= Viktor Ivchenko =

Soviet Ukrainian film director and screenwriter (1912–1972)

Viktor Ilarionovych Ivchenko (Ukrainian: Віктор Іларіонович Івченко; 4 November [O.S. 22 November] 1912 – 6 November 1972) was a Soviet Ukrainian film director, screenwriter and theatre pedagogue. He worked at the Zankovetska Ukrainian Drama Theatre (1937–1953) and at the Kyiv Feature Film Studio named after O. Dovzhenko (1953–1972). He was named People's Artist of the Ukrainian SSR (1960) and received the Shevchenko National Prize (1967). He was the father of film director Borys Ivchenko.

== Biography ==
Ivchenko was born in Bohodukhiv, then in the Kharkiv Governorate of the Russian Empire (present-day Ukraine). He graduated from the Kharkiv Road-Construction College in 1933 and the Kyiv Theatre Institute in 1937. He worked as an actor and stage director at the Zankovetska Ukrainian Drama Theatre from 1937 to 1953, and from 1953 until his death was a film director at the Kyiv Feature Film Studio named after O. Dovzhenko (now Dovzhenko Film Studios). He taught at the Kyiv Theatre Institute in the 1960s–1970s.

He was married (first) to Olha Nozhkina and later to actress Ninel Myshkova. Ivchenko died on 6 November 1972 in Kyiv.

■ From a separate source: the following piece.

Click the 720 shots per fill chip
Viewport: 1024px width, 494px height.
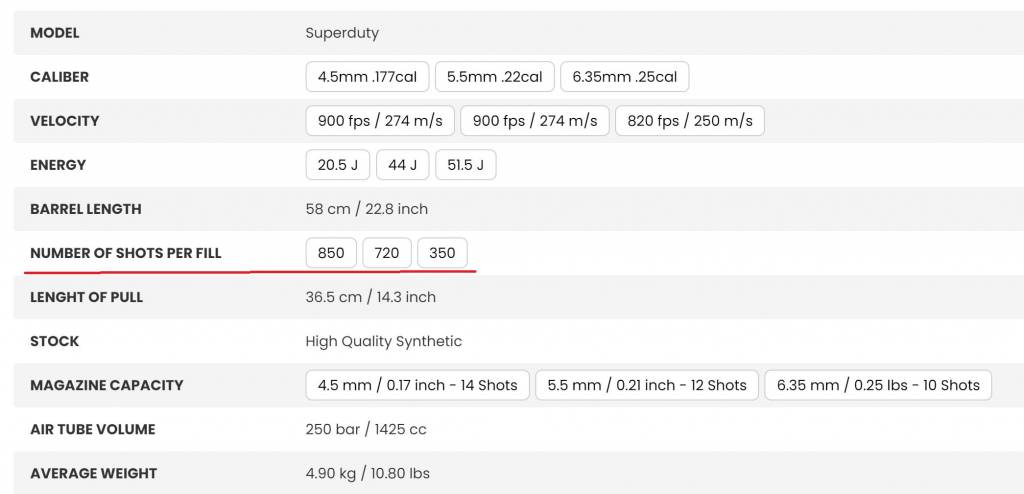387,253
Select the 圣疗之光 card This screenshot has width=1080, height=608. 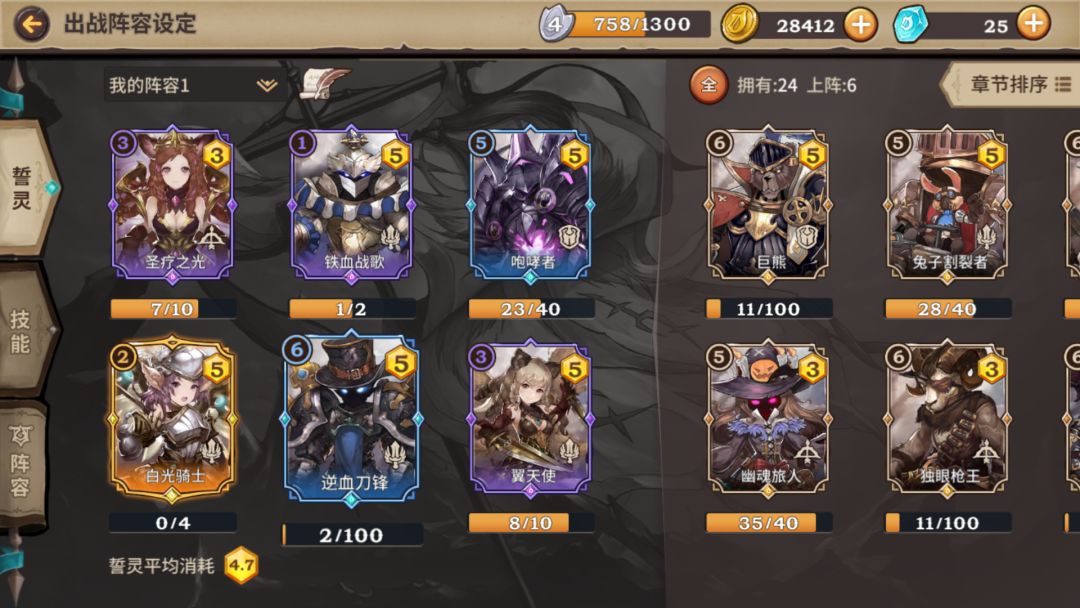(172, 205)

== Selected filmography ==
- Marina’s Destiny (Sud’ba Mariny, 1953; co-dir. Isaak Shmaruk) — In Competition, 1954 Cannes Film Festival.
- Nazar Stodolia (1955)
- There Is Such a Fellow (1956)
- E.A. – Extraordinary Accident (1958)
- Ivanna (1959)
- Forest Song (Lisova pisnia, 1961) — co-writer.
- Hello, Hnat! (1962)
- The Silver Coach (1963)
- The Viper (Hadiuka, 1965)
- The Tenth Step (1967)
- Frost Was Falling (1969)
- Way to the Heart (1970)
- Sofia Hrushko (1972)

== Honours and awards ==
- People's Artist of the Ukrainian SSR (1960).
- Shevchenko National Prize (1967), for the feature film The Viper (1965).
- Order of the Red Banner of Labour (date not specified in sources).
- Marina’s Destiny — In Competition, 1954 Cannes Film Festival.
- Prizes at All-Union film festivals (years/titles vary in sources).